La mayoría de los mensajes de gestión que viene publicando
en sus redes sociales celebra lo que ella denomina
«colaboración-público-privada», o, lo que es lo mismo, donaciones de empresas, multimillonarios y particulares.
Su planteamiento político ante una crisis de esta envergadura sigue
cerrado al vector laissez faire, a un inefable «que cada uno haga lo que
quiera», «si no se quiere donar, bien, pero si se hace, ¡muy bien, sí
se puede!».
La adopción de un enfoque de este tipo es inconcebible por parte de
un máximo representante político.

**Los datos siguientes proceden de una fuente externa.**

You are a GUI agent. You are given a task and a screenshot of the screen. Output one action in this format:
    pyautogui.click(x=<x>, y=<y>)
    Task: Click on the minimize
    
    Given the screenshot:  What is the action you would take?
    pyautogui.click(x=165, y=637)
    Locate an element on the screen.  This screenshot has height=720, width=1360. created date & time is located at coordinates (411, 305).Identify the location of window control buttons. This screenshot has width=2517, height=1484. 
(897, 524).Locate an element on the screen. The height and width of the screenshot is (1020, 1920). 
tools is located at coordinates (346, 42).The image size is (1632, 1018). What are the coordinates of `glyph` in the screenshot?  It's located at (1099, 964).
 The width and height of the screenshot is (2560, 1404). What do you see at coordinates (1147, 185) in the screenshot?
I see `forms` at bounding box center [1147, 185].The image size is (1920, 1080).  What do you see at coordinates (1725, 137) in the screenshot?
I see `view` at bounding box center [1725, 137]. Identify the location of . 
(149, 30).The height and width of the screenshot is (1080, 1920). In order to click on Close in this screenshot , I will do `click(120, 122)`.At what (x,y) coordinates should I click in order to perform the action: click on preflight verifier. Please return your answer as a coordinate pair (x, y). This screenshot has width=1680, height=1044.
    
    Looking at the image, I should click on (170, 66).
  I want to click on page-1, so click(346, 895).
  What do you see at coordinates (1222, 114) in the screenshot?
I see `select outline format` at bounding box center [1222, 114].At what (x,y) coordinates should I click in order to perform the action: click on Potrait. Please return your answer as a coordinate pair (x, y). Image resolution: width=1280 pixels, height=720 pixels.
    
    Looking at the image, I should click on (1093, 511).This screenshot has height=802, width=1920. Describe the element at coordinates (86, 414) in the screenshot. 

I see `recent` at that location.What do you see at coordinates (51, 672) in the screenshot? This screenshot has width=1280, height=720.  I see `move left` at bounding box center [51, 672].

Un líder político no lo puede dejar
todo a la voluntad individual. Si la crisis del Coronavirus ha venido
para dejarnos a todos un mensaje es que la supervivencia del colectivo y la sociedad no pueden depender de acciones individuales.
Los representantes y beneficiarios del neoliberalismo lo saben y, por
esta razón, todas y cada una de las donaciones que realizan son
publicitadas y difundidas bajo un formato de propaganda grotesca. Bajo
un formato de, en efecto, «colaboración público privada» que parece más dirigido a la justificacion de su posición ideológica, que a afrontar la magnitud del desastre en el que nos encontramos.
Ante esto, no puede extrañarle a nadie la indignación de quienes,
conocedores de las repercusiones que el laissez faire imprime en el
nivel de bienestar medio, ven al mismo tiempo que en el epicentro de
esta pandemia se siguen relegando las líneas de actuación política a
voluntades individuales. Los políticos de quienes depende el futuro de
toda la sociedad no pueden fiar su destino a acciones conceptualmente próximas a actos de caridad, acciones
que tan sólo palían las carencias de un sistema previamente atrofiado
por gestiones políticas de ideología marcadamente individualista.
Esta
crisis ha puesto de manifiesto que los políticos neoliberales, esto es,
aquellos que no creen en un sistema público que anteponga y garantice
los derechos de todos, no pueden ni deben estar al frente de
instituciones cuya defensa tiene que ser, siempre, la colectividad y
no la propiedad privada, el vigor empresarial o las fortunas
multimillonarias. Todas estas razones, suficientes y evidentes, hacen de
esta maldita propaganda de colaboración público privada en tiempos de crisis algo simple y absolutamente cínico y repugnante." (El Captor, 28/03/20)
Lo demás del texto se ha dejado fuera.